A Liga foi formada especificamente para resistir à agressão francesa. A Liga foi criada em 31 de março após negociações entre Veneza, Milão, Espanha e o Sacro Império Romano. [8] Mais tarde, a Liga consistia no Sacro Império Romano, o Ducado de Milão, Espanha, os Estados Papais, a República de Florença, o Ducado de Mântua e a República de Veneza. Esta coalizão, efetivamente, impediu o exército de Charles & rsquo de retornar à França. Depois de estabelecer um governo pró-francês em Nápoles, Carlos começou a marchar para o norte em seu retorno à França. No entanto, na pequena cidade de Fornovo, ele conheceu o exército da Liga.

A batalha de Fornovo foi travada em 6 de julho de 1495, depois de uma hora o exército da Liga e Rsquos foi forçado a recuar através do rio Taro enquanto os franceses continuavam marchando para Asti, deixando suas carruagens e provisões para trás. [9] Francesco Guicciardini escreveu que ambas as partes se esforçaram para se apresentar como vitoriosas naquela batalha, mas o consenso final foi para uma vitória francesa, porque os franceses repeliram seus inimigos através do rio e conseguiram avançar, razão pela qual lutando em primeiro lugar. [10] Na tradição contemporânea, porém, a batalha contou como uma vitória da Santa Liga, porque as forças francesas tiveram que sair e perderam suas provisões. Para a coalizão italiana, entretanto, foi, na melhor das hipóteses, uma vitória de Pirro, pois seu resultado estratégico e consequências de longo prazo foram desfavoráveis. Embora a Liga tenha conseguido expulsar Carlos VIII do campo de batalha, sofreu um número muito maior de baixas [11] e não pôde evitar que o exército adversário cruzasse as terras italianas ao retornar para a França.

Como resultado da expedição de Carlos VIII, os estados regionais da Itália foram mostrados de uma vez por todas como ricos e comparativamente fracos, o que semeou as sementes das guerras que viriam. Na verdade, os estados italianos individuais não podiam organizar exércitos comparáveis ​​aos das grandes monarquias feudais da Europa em número e equipamento.

Enquanto isso, no Reino de Nápoles, após reveses iniciais, como a desastrosa derrota para os franceses na Batalha de Seminara em 21 de junho de 1495, Fernando II, rei de Nápoles, com a ajuda do general espanhol Gonzalo Fernández de Córdoba , [12] acabou reduzindo a guarnição francesa no Reino de Nápoles. Assim, Carlos VIII perdeu tudo o que conquistou na Itália. O rei Carlos VIII morreu em 7 de abril de 1498 e foi sucedido ao trono da França por seu primo, Luís II, duque de Orléans, que se tornou Luís XII da França. [13]

Segunda Guerra Italiana ou Guerra do Rei Luís XII e rsquos (1499-1504)
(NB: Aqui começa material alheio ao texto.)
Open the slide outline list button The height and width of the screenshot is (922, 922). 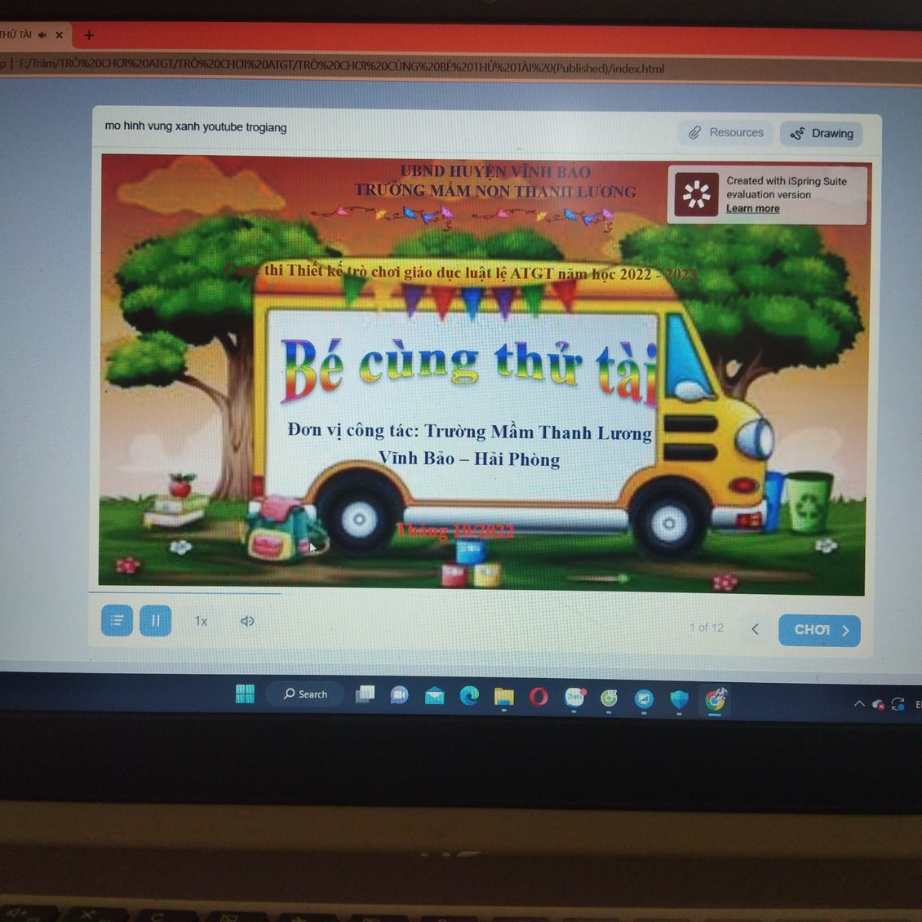point(117,621)
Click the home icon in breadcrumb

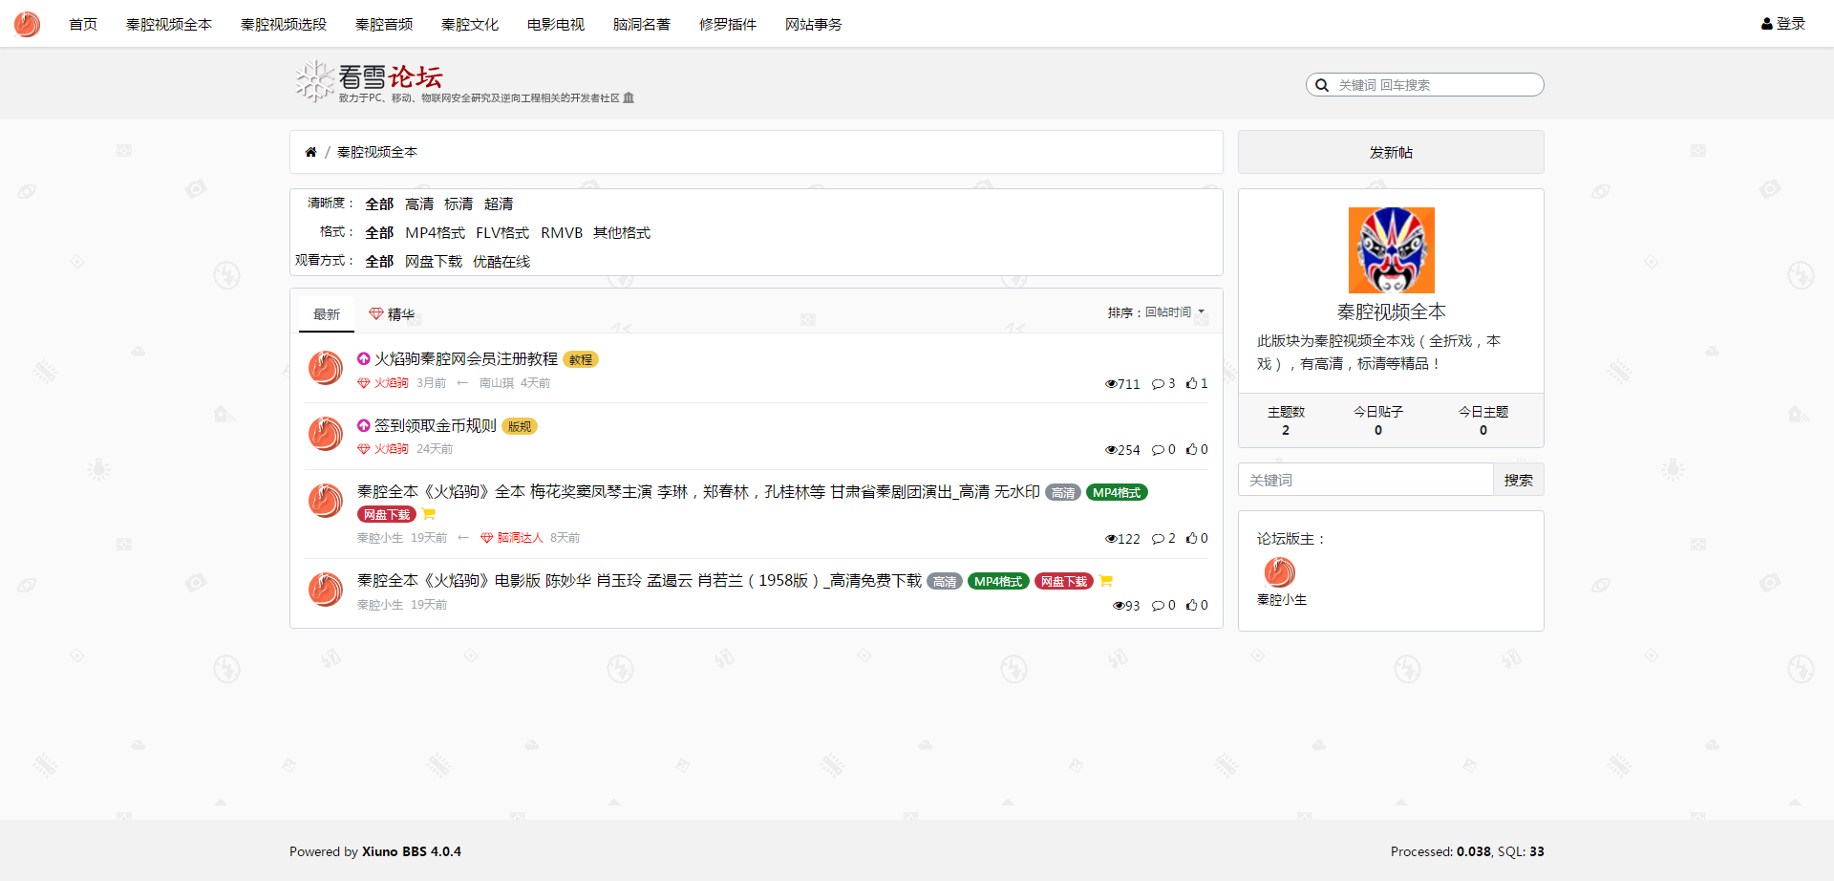310,152
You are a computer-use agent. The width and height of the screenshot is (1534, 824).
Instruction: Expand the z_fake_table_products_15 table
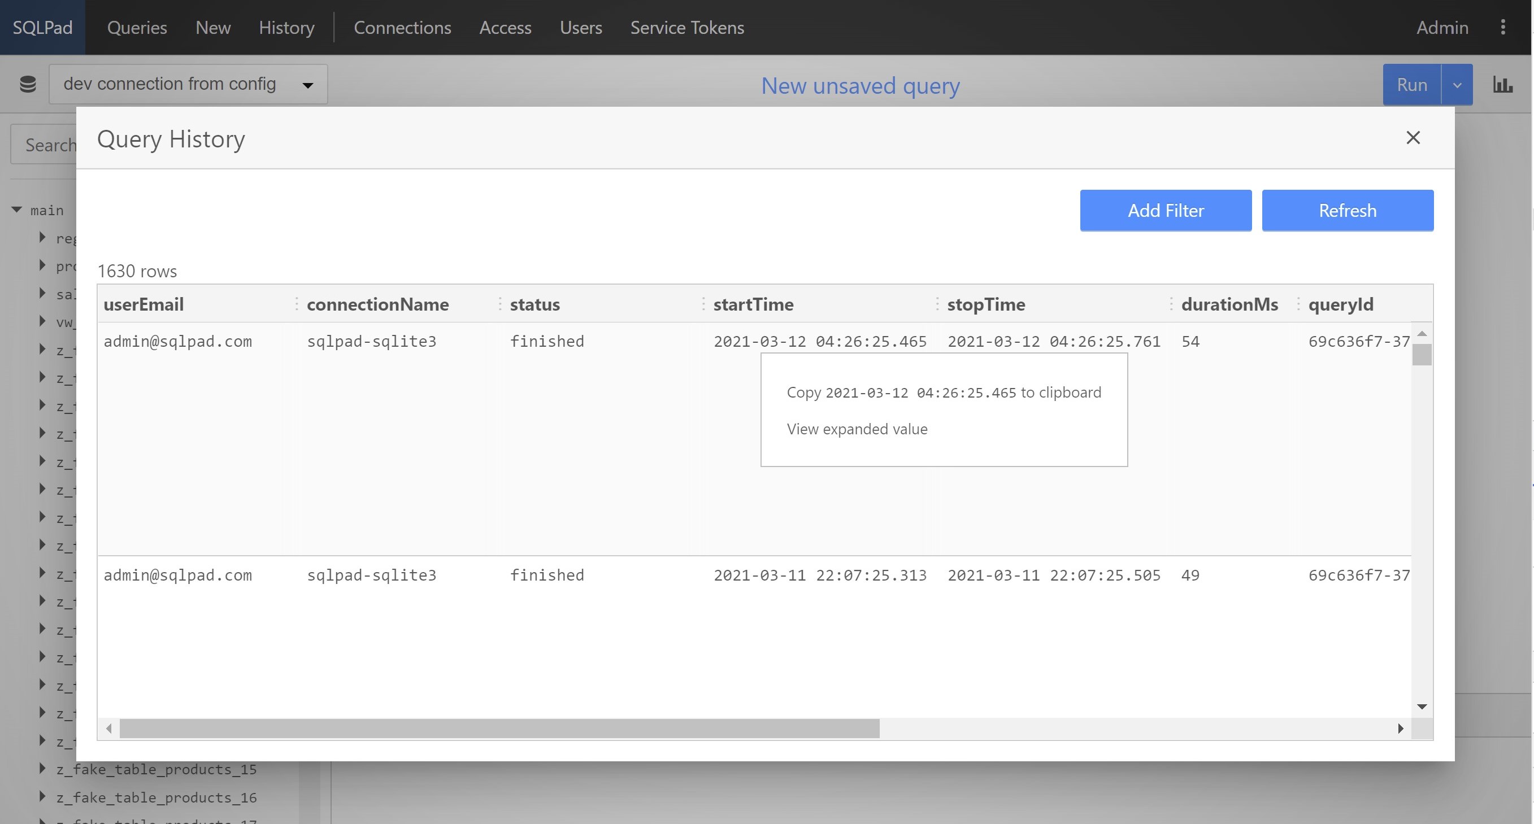42,768
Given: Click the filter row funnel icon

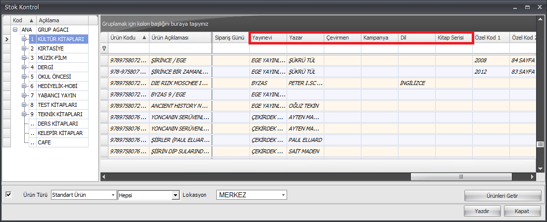Looking at the screenshot, I should tap(104, 48).
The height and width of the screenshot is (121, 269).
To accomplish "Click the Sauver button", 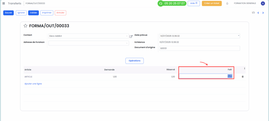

Ludovico Sforza manteve seu trono em Milão até 1499, quando o sucessor de Carlos e rsquos, Luís XII da França, invadiu a Lombardia [3] e tomou Milão em 17 de setembro de 1499. [14] Luís XII justificou sua reivindicação ao Ducado de Milão pelo direito de seu avô paterno, Louis duc d & rsquoOrléans casou-se com Valentina Visconti em 1387. Valentina Visconti era a herdeira do Ducado de Milão na dinastia Visconti. O contrato de casamento entre Valentina Visconti e Louis, duc d & rsquoOrléans, garantia que, na falta de herdeiros do sexo masculino, ela herdaria os domínios Visconti. No entanto, quando a dinastia Visconti morreu em 1447, os milaneses ignoraram a reivindicação de Orleans ao Ducado de Milão e restabeleceram Milão como uma república. No entanto, o amargo faccionalismarose sob a nova república que preparou o cenário para Francesco Sforza (pai de Ludovico Sforza) tomar o controle de Milão em 1450. [15]

Luís XII não foi o único monarca estrangeiro com ambições dinásticas na Península Italiana. Em 1496, enquanto Carlos VIII vivia na França tentando reconstruir seu exército, Maximiliano I do Sacro Império Romano invadiu a Itália para resolver a guerra em curso entre Florença e Pisa, chamada de & laquo Pisan War & raquo. [16] Pisa estava em guerra quase continuamente desde o início do século XIV. Em 1406, após um longo cerco, Pisa caiu sob o controle da República Florentina. [17] Quando o rei Carlos VIII da França invadiu a Itália em 1494, os pisanos se levantaram contra os florentinos e os expulsaram de Pisa e estabeleceram Pisa como uma república independente novamente. [17] Quando o rei Carlos VIII e o exército francês retiraram-se da Itália em 1495, os pisanos não foram deixados para lutar sozinhos contra os florentinos. Grande parte do norte da Itália suspeitava do poder crescente de Florença. Já em 1495, Pisa havia recebido armas e dinheiro da República de Gênova. Além disso, a república de Veneza e Milão apoiaram Pisa, enviando-lhes tropas de cavalaria e infantaria. [18]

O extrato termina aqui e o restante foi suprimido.